> _WHAT IS REQUIRED_
Where the word "agent" appears in a line of the entries below, count that line and give the total alone.

[Records excerpted from a collection]
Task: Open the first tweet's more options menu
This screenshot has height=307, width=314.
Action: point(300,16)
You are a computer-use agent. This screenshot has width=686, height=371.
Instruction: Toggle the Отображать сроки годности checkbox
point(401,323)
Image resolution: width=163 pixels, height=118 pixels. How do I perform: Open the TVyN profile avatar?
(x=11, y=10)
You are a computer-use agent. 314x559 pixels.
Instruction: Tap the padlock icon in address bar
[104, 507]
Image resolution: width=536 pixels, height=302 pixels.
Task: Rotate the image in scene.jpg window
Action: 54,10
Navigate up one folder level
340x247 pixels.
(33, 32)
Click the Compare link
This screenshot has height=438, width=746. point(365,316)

> _RESULT OF THE EXERCISE_
2